[begin Dataset content]

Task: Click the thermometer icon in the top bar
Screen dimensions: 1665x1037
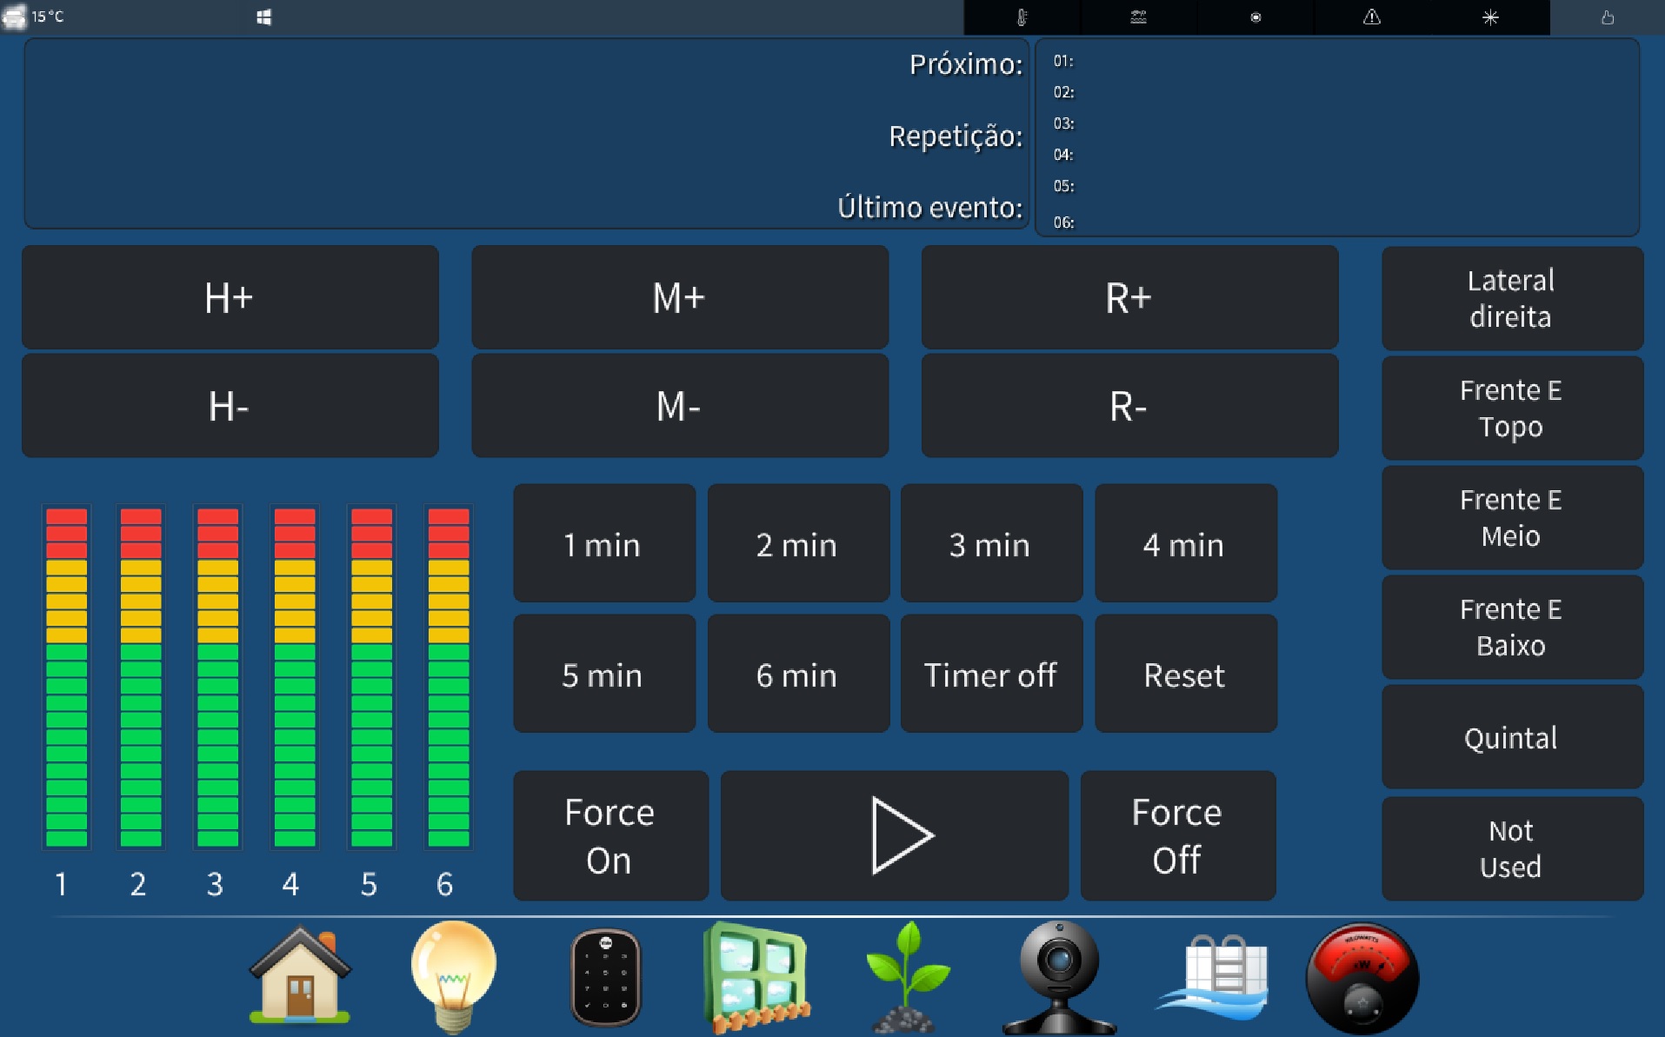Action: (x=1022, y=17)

[end Dataset content]
[begin Dataset content]

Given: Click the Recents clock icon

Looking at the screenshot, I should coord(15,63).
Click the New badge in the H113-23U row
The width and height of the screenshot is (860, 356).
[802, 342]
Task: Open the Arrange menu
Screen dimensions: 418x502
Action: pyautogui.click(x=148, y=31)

[end Dataset content]
[begin Dataset content]

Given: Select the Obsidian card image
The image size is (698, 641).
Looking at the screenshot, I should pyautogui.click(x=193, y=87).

[end Dataset content]

Requirements:
Express the lines from the line with "Task: Click the" up to and including the line with "Action: (x=1022, y=17)" as a numbered list, leaving out blank lines and pictures.

Expected output:
1. Task: Click the thermometer icon in the top bar
2. Screen dimensions: 1665x1037
3. Action: (x=1022, y=17)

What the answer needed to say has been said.